In addition to conventional antihypertensive and new metabolic drug interventions, recent research has begun to explore nanodrugs and nanoparticle delivery systems to improve the bioavailability, selectivity, and efficacy of compounds with neuroprotective and anti-inflammatory potential effects[19,20]. These approaches could help overcome biological barriers, such as the blood-brain barrier (BBB), and offer new therapeutic alternatives to mitigate neuroinflammation and neuronal damage associated with hypertension and some metabolic derangements.

This mini-review aims to integrate evidence from the last 5 years on the relationship between hypertension, neuroinflammation, and neurodegeneration.

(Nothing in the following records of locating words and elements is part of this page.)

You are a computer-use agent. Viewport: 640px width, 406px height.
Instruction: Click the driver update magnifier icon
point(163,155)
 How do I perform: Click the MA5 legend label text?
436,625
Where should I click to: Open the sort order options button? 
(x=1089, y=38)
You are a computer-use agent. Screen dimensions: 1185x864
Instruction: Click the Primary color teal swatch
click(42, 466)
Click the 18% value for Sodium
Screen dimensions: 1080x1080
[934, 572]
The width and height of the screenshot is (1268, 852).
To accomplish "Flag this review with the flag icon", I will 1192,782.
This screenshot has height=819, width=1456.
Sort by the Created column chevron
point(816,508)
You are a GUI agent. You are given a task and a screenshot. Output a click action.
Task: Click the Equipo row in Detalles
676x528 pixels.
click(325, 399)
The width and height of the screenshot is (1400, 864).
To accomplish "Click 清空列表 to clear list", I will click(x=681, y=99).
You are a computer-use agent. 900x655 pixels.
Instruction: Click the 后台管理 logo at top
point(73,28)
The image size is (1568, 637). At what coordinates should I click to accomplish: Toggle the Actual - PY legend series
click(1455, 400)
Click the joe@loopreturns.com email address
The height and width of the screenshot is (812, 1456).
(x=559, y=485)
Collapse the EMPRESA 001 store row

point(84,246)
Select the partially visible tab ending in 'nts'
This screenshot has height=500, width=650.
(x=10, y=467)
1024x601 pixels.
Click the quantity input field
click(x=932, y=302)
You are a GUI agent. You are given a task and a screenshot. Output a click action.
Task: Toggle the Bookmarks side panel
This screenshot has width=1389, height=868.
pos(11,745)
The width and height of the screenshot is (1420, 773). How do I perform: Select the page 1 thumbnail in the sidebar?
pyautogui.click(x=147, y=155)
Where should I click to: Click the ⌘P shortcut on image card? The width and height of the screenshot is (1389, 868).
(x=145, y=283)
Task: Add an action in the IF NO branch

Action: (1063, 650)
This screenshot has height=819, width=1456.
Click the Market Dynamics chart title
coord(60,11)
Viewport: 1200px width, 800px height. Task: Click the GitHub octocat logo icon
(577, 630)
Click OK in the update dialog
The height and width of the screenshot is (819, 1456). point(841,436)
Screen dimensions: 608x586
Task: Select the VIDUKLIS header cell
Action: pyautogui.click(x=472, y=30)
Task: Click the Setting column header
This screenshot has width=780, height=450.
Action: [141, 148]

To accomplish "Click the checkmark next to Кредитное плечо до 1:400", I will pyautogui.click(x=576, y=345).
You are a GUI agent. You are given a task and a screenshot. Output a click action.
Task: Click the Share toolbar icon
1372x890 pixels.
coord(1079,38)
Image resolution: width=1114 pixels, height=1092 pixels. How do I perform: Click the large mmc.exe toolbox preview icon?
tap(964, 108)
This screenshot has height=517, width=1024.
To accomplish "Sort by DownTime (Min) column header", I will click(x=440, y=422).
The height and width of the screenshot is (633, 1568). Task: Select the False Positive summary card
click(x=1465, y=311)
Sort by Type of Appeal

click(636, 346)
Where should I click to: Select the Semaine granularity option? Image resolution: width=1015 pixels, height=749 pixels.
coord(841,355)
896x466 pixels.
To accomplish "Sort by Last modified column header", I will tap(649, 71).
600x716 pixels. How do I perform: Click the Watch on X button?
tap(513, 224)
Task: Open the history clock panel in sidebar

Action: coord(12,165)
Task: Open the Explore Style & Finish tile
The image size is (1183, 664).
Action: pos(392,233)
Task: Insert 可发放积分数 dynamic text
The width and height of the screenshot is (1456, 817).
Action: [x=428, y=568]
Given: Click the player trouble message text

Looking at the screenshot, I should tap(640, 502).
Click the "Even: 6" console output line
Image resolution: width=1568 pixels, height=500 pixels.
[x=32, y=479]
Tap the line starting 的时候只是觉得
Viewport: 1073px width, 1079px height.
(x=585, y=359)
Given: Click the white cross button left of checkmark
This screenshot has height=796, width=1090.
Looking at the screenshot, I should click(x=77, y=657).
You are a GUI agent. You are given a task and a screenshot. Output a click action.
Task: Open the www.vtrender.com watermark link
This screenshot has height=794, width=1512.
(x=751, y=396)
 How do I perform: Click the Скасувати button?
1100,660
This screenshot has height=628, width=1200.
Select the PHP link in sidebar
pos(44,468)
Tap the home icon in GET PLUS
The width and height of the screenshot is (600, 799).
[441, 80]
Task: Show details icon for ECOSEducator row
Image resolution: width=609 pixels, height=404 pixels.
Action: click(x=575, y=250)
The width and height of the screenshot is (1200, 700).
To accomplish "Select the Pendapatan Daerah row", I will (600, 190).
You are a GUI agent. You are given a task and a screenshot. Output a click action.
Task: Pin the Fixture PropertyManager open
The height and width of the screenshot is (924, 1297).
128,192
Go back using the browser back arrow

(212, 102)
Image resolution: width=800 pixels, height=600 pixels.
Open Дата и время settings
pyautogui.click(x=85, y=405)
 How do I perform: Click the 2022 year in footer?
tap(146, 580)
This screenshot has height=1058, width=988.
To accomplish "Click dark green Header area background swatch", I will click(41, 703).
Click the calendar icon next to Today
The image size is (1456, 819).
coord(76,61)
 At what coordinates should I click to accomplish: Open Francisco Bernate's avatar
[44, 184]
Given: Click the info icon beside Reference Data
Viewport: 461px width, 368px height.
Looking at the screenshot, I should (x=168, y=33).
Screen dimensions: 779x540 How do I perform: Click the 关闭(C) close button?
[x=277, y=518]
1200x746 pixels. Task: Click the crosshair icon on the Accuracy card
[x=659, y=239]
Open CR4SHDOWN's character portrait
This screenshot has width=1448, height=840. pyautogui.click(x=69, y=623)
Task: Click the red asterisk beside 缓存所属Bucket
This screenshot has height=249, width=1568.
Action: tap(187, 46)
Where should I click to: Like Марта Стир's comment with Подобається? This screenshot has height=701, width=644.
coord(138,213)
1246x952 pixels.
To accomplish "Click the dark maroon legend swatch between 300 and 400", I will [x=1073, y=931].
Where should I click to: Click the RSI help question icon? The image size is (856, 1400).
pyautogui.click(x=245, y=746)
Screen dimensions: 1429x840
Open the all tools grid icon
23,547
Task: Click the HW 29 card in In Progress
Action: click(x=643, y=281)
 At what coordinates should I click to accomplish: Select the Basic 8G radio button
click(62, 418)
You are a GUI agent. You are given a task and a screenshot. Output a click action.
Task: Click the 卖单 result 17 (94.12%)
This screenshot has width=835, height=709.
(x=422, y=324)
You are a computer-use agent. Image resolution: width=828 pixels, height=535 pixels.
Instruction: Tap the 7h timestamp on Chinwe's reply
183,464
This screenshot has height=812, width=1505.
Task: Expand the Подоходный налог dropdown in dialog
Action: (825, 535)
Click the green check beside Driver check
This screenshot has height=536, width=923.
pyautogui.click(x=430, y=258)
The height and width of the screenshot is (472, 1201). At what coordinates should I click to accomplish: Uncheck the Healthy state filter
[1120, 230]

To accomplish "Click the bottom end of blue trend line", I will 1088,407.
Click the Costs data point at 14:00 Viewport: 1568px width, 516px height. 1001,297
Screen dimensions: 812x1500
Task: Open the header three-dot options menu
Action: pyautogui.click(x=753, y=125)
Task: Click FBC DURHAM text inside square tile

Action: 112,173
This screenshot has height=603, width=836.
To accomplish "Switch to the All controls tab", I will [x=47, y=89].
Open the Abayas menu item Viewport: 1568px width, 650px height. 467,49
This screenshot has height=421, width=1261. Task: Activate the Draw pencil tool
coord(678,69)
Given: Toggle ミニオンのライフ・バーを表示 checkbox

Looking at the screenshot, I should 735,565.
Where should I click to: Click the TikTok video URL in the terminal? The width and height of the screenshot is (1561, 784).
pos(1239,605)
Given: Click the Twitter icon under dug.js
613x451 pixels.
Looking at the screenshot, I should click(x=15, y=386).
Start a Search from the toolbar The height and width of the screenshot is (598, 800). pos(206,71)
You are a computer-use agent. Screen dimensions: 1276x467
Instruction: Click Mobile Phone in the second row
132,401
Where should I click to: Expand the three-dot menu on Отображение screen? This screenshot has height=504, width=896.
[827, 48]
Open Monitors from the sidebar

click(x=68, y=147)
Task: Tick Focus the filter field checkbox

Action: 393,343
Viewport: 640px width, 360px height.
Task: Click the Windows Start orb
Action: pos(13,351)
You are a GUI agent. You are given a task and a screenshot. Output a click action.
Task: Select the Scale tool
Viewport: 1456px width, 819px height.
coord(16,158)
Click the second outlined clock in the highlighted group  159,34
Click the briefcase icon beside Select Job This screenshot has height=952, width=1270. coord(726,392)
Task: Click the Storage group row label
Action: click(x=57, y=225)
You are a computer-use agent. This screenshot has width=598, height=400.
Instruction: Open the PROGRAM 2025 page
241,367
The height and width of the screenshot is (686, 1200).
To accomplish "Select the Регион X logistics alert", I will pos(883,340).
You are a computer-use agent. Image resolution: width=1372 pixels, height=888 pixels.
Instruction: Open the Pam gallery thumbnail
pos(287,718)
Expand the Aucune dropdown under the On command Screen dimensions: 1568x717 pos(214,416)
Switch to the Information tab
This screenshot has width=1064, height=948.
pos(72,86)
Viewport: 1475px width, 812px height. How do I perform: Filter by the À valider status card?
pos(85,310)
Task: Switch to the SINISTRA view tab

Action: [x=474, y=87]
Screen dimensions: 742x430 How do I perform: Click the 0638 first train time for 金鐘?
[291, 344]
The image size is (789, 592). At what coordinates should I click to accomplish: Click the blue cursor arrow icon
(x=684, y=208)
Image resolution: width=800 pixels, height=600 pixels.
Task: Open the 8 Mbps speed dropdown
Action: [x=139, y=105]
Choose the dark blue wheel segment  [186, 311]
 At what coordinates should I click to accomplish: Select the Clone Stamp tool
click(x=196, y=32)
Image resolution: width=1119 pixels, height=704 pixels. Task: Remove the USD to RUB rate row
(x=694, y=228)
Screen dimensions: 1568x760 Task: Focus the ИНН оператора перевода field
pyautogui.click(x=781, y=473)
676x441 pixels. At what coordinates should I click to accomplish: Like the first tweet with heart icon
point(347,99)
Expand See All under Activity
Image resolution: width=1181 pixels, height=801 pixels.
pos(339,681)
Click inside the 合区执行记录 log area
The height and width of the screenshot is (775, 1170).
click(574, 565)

We will explore the vascular and molecular mechanisms that link high blood pressure with brain damage, address the key role of glia and inflammatory signaling pathways, and discuss emerging therapeutic implications, including the potential application of nanopharmaceuticals. In doing so, we will generate a comprehensive view to guide us toward new strategies for preventing and treating neurological deterioration associated with the previously described conditions.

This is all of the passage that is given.